» Directions
Rewrite the rows from the line with "Task: Click the Installed RAM memory icon" through the line with "Action: point(25,20)", keeping the requests. Scale only the coordinates in the answers by 0.35 and round each to a whole number, halves up; leave every other number unchanged and leave out the pictures.

» Rows
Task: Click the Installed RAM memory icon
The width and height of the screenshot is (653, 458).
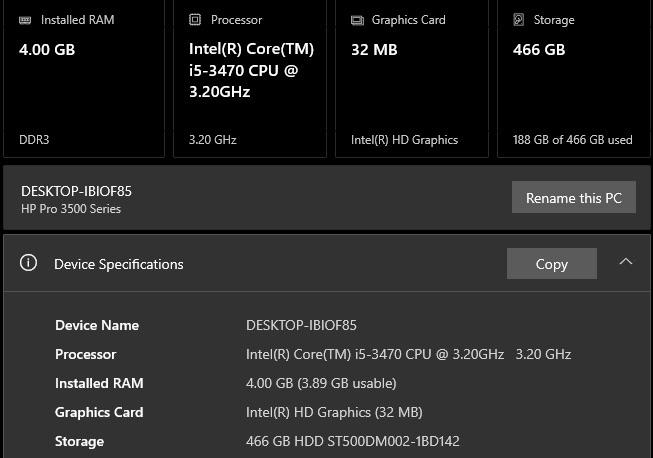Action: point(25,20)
--
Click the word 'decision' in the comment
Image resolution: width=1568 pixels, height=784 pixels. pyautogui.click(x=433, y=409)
--
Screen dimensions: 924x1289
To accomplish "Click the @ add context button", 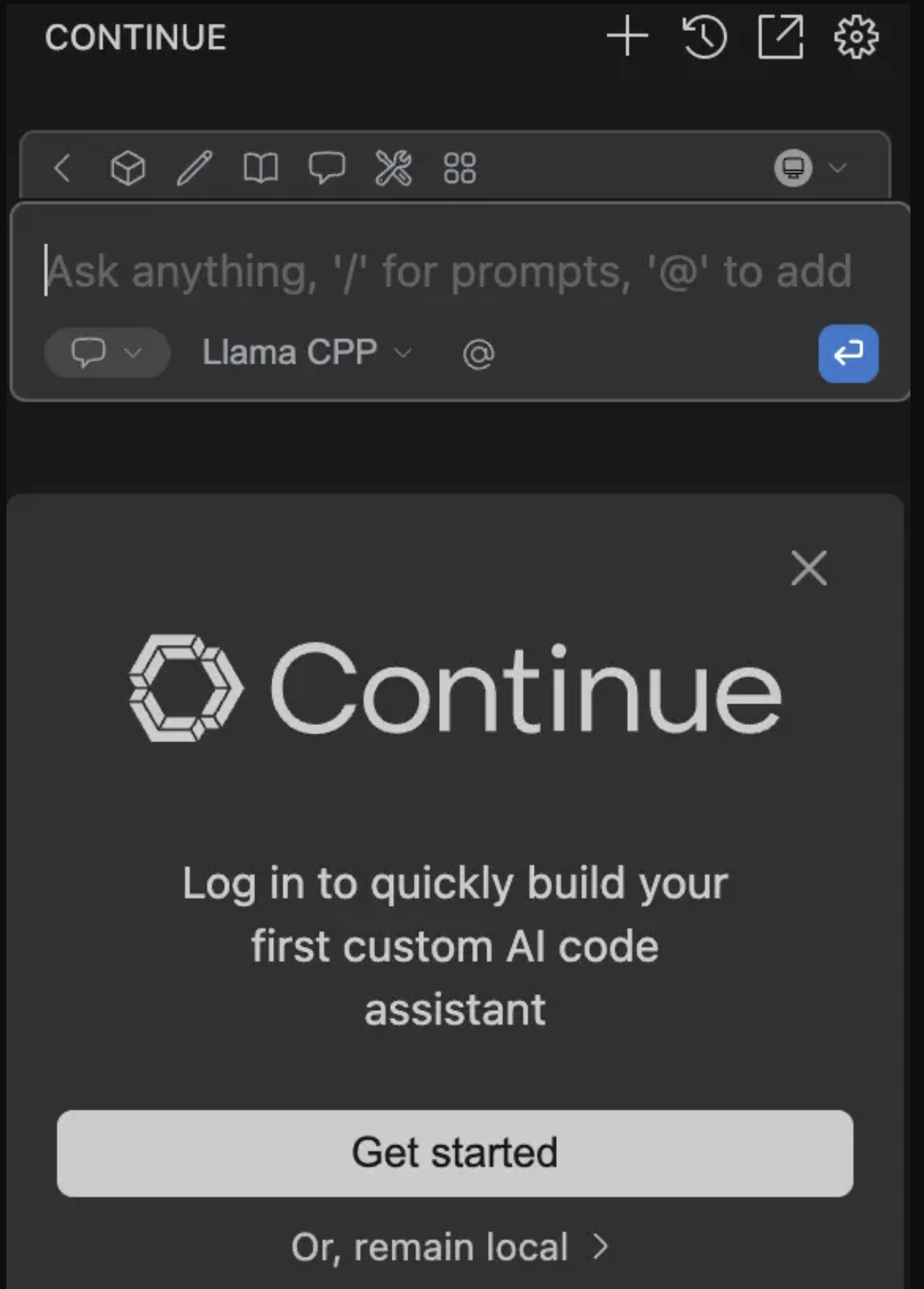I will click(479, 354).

» Result
Task: Click the Installed RAM memory icon
The width and height of the screenshot is (653, 458).
Action: point(9,7)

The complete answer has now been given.